▸ What is being asked:
With the pictures removed, the data below must be transcribed in full and exactly.

━━━ Supplied information

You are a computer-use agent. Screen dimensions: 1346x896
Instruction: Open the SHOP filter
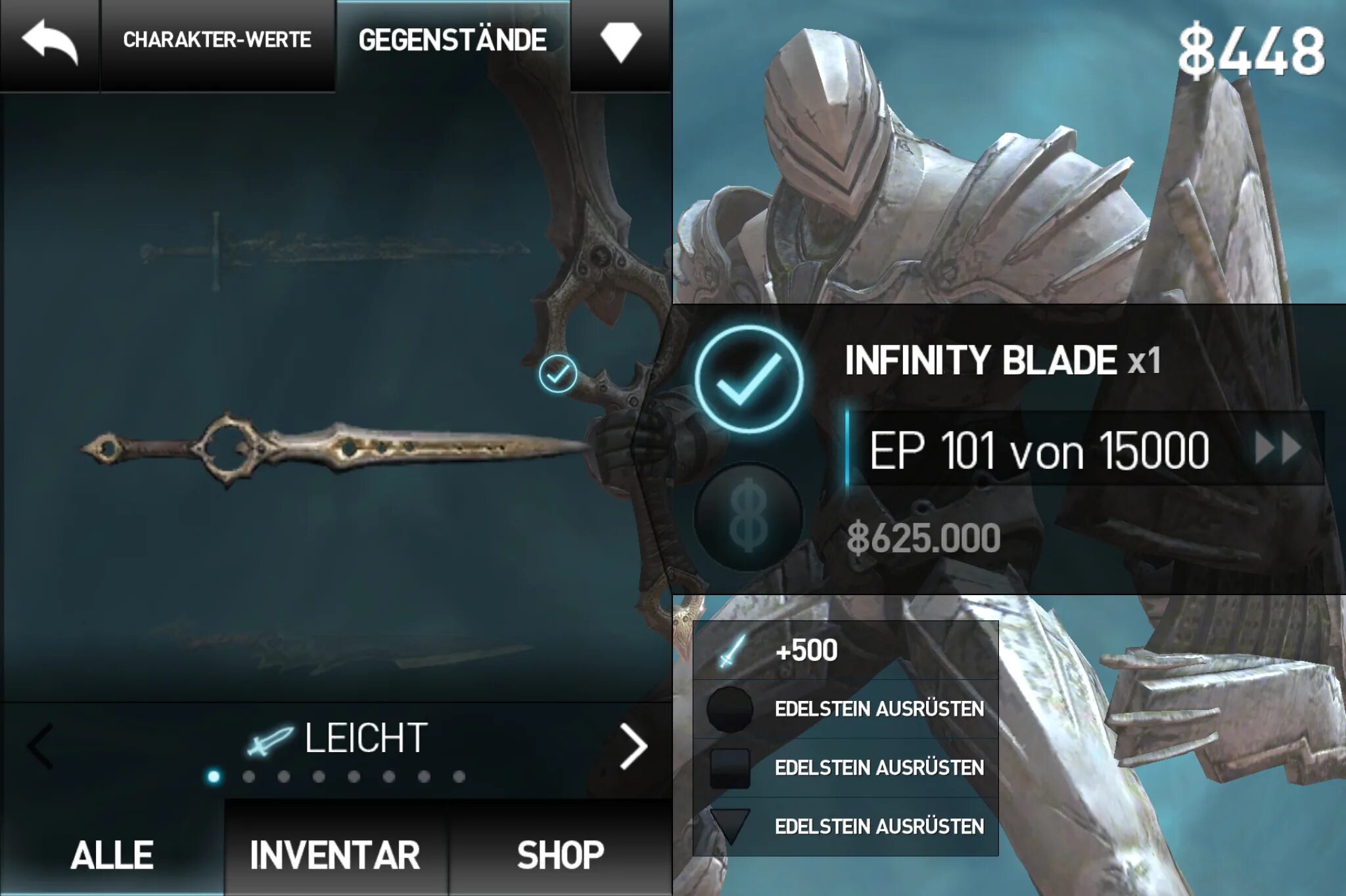[561, 855]
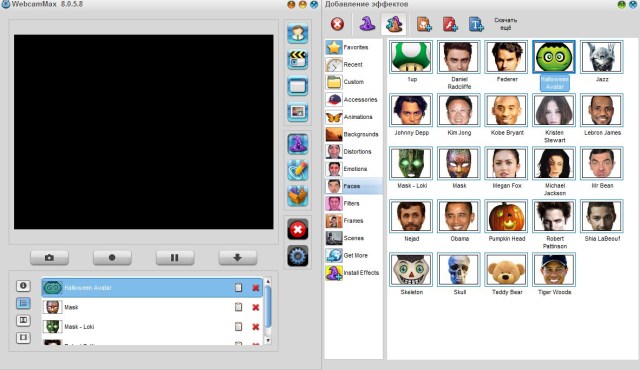
Task: Click the clipboard icon next to Mask effect
Action: click(238, 307)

━━━━━━

▸ Solution:
You are a computer-use agent. Screen dimensions: 1346x896
Instruction: Open the SHOP filter
[561, 855]
Task: Click the clipboard icon next to Mask effect
Action: click(238, 307)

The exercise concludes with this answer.